Loonie Drops Below Parity as Safety Demand Grows

By TraderVox.com

Tradervox.com (Dublin) – The loonie dropped below parity against the US dollar for the first time in two months as safety demand grew in the market. The Canadian dollar has fallen for the fifth day as Hurricane Sandy sweeps the East Coast causing the cancelation of trading of US stocks. The loonie has also been weakened by the Moody’s Investor Service comments that it will cut the ratings of six Canadian-based lenders.

Adam Button, a Montreal-based analyst at Forexlive.com indicated that the loonie is today’s pergola currency as it broke below parity. Button noted that there is a high risk-off tone in the market against analysts’ expectation of fairly quiet session due to the closure in New York. He added that the Canadian dollar is being affected by the comments by moody’s on Friday. The Canadian dollar has dropped as the Standard & Poor’s GSCI Index of 24 raw materials fell by 0.4 percent today.  The US stock and bond market have remained closed today as Hurricane Sandy bore down on New York.

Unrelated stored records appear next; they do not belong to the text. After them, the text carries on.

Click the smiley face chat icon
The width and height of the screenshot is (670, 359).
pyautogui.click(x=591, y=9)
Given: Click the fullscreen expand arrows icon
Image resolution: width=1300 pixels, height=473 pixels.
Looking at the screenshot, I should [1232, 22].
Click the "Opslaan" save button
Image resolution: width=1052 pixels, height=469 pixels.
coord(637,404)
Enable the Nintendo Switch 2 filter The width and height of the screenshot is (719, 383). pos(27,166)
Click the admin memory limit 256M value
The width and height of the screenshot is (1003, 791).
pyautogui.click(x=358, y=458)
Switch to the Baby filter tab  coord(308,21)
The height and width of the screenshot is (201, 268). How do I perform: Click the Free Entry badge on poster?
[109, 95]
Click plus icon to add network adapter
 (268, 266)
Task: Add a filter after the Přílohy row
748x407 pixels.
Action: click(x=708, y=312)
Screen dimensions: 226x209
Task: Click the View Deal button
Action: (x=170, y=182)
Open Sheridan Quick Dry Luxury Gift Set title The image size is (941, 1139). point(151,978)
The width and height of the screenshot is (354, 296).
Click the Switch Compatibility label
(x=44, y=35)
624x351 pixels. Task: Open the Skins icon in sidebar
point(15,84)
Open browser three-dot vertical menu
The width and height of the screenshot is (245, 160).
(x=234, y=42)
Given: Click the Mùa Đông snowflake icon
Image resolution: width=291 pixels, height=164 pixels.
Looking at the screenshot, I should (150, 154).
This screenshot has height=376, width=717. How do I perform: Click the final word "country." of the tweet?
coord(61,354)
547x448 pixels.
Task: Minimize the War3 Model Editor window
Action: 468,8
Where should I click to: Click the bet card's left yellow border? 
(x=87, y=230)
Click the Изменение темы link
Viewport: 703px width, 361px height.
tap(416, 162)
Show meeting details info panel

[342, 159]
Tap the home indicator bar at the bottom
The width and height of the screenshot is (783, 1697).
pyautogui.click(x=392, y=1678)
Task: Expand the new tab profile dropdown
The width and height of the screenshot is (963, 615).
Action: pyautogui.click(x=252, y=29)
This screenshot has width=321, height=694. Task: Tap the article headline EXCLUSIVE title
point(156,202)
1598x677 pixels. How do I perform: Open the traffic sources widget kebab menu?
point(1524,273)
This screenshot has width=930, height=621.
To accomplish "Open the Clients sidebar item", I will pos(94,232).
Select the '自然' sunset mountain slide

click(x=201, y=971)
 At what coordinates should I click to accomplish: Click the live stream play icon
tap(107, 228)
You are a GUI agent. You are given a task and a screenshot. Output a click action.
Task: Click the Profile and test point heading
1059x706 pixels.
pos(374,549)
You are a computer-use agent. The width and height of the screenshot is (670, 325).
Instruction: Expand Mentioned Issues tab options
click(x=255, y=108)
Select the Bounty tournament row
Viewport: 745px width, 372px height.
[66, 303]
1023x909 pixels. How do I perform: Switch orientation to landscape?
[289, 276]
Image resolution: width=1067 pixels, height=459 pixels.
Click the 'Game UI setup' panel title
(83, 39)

The Canadian economic status is experiencing some shaky grounds as Kevin Page, the Parliamentary Budget Officer, reported on the office website that the government will post budget deficits for the next three years and will revert to surplus in 2015-16 fiscal year. Adam Button noted that such comments about the Canadian economy only weaken the loonie further. The Bank of Canada Governor Mark Carney, has stated that the case for higher interest rates has weakened. He gave these comments a day after proposing the removal of monetary stimulus. The emphasis on high debt levels were evident after the Moody’s Investor Service noted that it is considering downgrading Bank of Nova Scotia, Toronto-Dominion Bank and four other dominant financial institutions based in Canada, due to the high risk to Canada’s economy.

The loonie dropped by 0.4 percent to C$1.0010 per US dollar at the close of trading in Toronto yesterday.